- _WHAT YOU SHOULD DO_: Everything from the line containing "This screenshot has width=600, height=400." to the last line of the listing below should be restated exactly, both ends included, with nothing added and the pictures omitted.

----

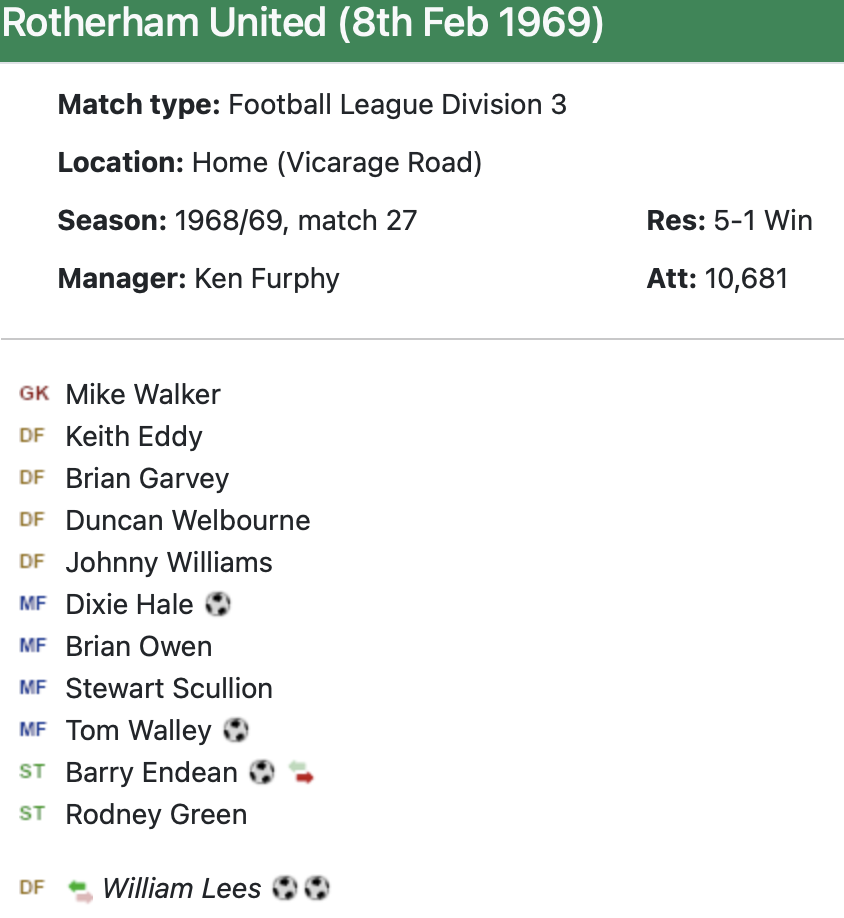Open Mike Walker's player page
Screen dimensions: 844x918
click(x=143, y=394)
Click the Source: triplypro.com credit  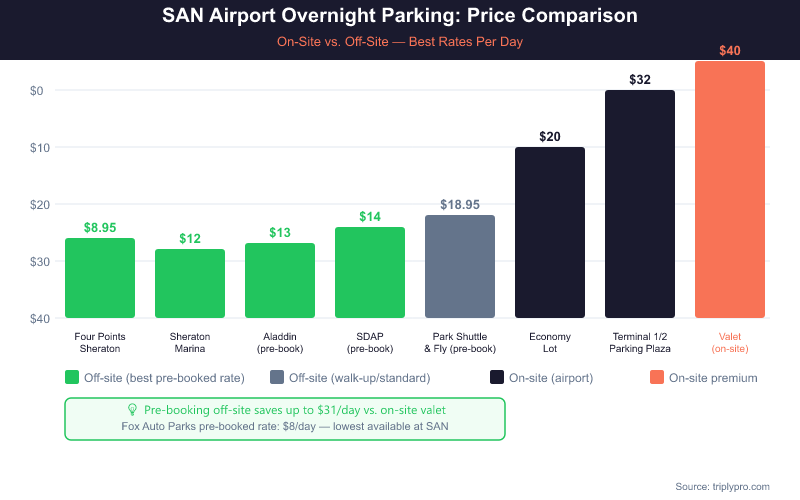(x=722, y=486)
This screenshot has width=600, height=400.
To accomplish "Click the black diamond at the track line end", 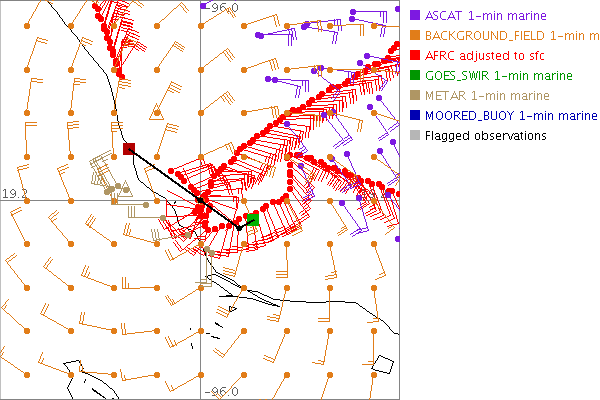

----

- _SOLUTION FOR THIS EXERCISE_:
This screenshot has width=600, height=400.
To accomplish "Click the black diamond at the track line end", 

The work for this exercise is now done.